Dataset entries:
= = = = = = =

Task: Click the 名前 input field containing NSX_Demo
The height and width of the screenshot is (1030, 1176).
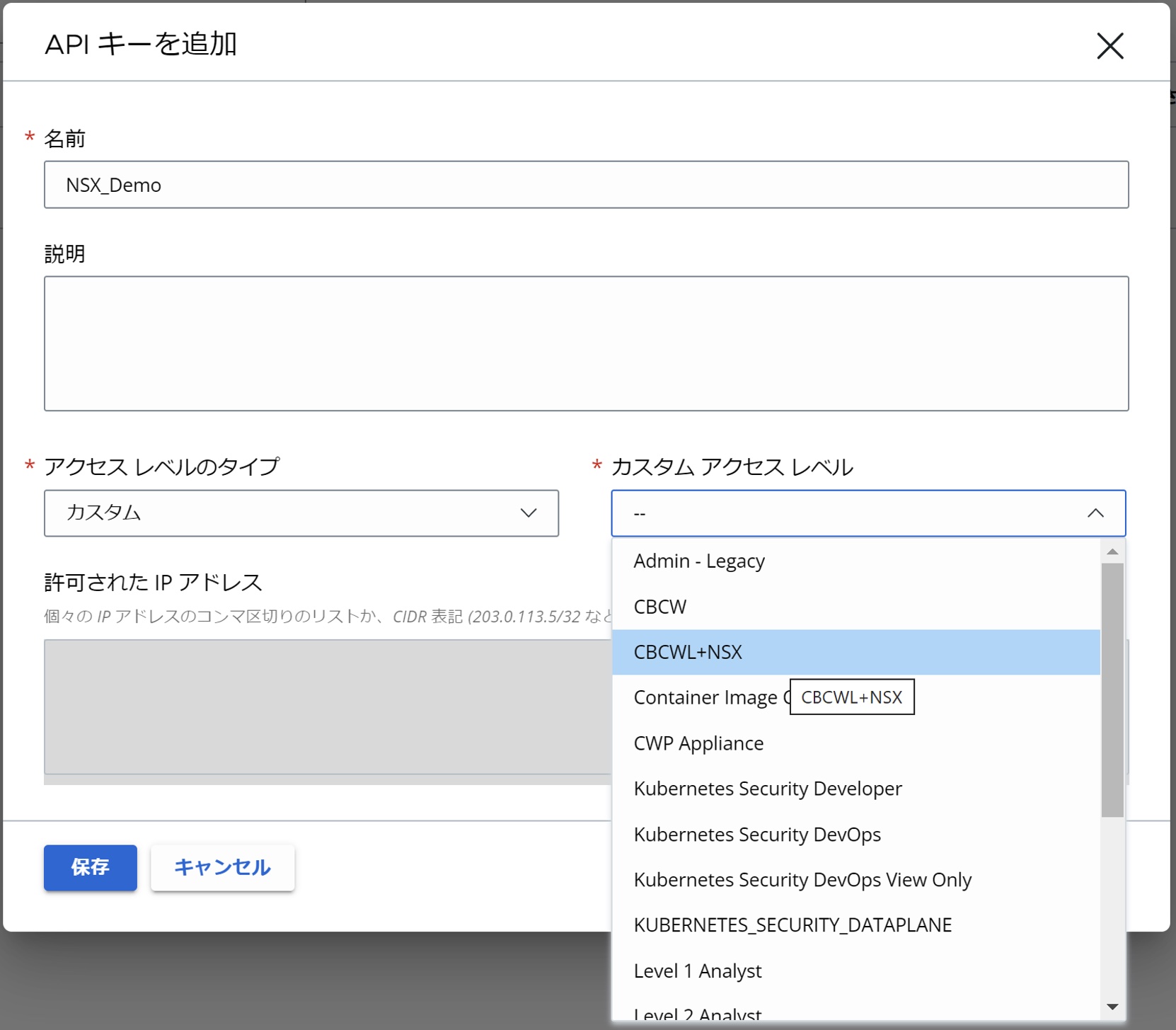Action: click(586, 185)
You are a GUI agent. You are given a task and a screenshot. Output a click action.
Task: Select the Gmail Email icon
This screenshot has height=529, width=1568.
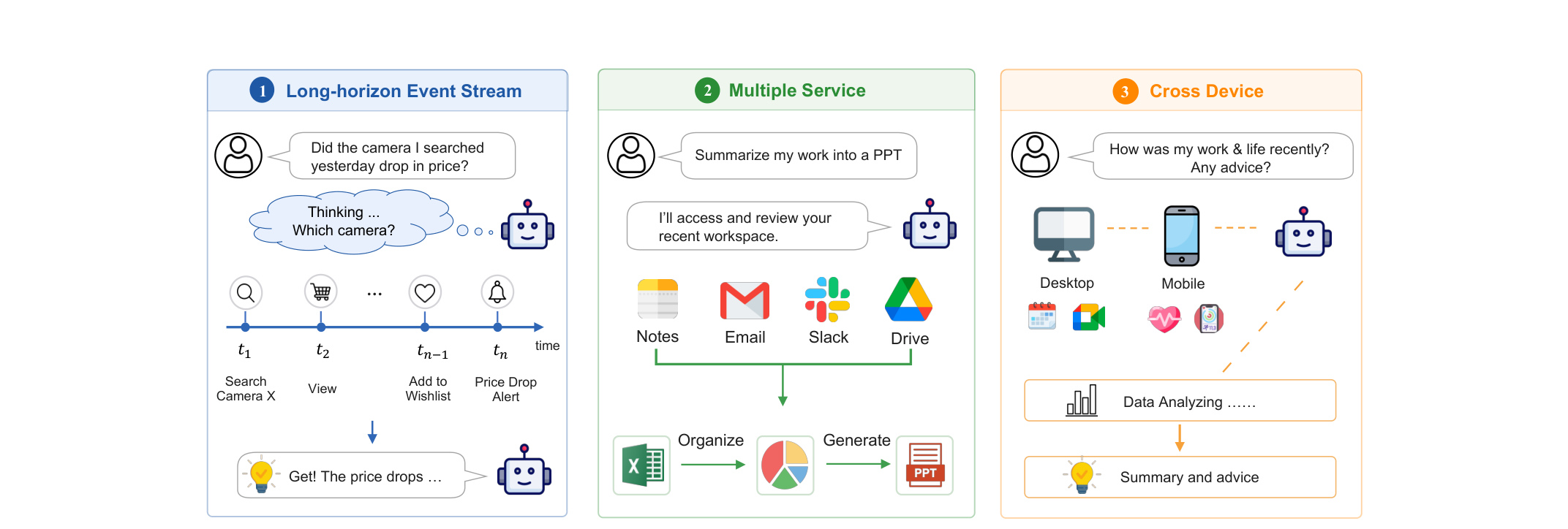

= = = = = = =

Task description: What is needed is an exact copy of every record above, minus the images.

Solution for this task:
Task: Click the 名前 input field containing NSX_Demo
The height and width of the screenshot is (1030, 1176).
Action: click(586, 185)
You are a GUI agent. You are given a task and a screenshot. Output a click action.
Task: Select the Gmail Email icon
This screenshot has height=529, width=1568.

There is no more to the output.